# Work item
Lines from the one containing "Task: Expand the 지역별 고객사 현황 chart fullscreen" to the end of the entries below must be reproduced exactly, with both end lines kept and no other line added.

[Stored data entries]
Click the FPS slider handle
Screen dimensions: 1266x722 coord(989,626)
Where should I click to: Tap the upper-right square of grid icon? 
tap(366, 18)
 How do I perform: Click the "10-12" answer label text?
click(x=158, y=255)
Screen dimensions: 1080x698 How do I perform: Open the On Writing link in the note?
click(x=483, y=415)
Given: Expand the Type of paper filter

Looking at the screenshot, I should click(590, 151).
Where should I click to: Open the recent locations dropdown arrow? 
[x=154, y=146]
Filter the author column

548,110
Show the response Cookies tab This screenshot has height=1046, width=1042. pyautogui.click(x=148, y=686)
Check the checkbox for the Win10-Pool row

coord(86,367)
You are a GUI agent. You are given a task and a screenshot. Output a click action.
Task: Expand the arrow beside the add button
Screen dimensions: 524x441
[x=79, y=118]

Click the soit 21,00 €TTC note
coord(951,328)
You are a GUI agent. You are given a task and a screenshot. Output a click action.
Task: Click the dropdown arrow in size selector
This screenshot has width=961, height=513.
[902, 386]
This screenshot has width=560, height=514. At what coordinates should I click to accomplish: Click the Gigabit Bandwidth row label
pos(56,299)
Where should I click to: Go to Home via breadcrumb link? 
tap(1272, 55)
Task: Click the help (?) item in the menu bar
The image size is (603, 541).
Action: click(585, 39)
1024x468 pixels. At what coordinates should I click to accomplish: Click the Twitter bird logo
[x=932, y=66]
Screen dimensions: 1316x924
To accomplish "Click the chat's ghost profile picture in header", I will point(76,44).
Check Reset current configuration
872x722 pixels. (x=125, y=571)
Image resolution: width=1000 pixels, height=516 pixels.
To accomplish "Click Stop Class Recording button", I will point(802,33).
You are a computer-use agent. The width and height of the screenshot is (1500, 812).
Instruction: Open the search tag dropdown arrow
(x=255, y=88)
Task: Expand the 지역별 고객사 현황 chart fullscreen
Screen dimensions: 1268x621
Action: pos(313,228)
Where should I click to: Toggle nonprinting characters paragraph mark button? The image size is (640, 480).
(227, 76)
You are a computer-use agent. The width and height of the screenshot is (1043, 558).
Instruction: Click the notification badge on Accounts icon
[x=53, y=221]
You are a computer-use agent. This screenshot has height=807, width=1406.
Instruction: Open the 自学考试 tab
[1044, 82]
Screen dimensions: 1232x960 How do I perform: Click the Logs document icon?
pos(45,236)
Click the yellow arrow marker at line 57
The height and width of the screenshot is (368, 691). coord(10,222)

# Result for this task
Task: Expand the 지역별 고객사 현황 chart fullscreen
Screen dimensions: 1268x621
Action: pos(313,228)
Where should I click to: Toggle nonprinting characters paragraph mark button? The image size is (640, 480).
(227, 76)
You are a computer-use agent. The width and height of the screenshot is (1043, 558).
Instruction: Click the notification badge on Accounts icon
[x=53, y=221]
You are a computer-use agent. This screenshot has height=807, width=1406.
Instruction: Open the 自学考试 tab
[1044, 82]
Screen dimensions: 1232x960 How do I perform: Click the Logs document icon?
pos(45,236)
Click the yellow arrow marker at line 57
The height and width of the screenshot is (368, 691). coord(10,222)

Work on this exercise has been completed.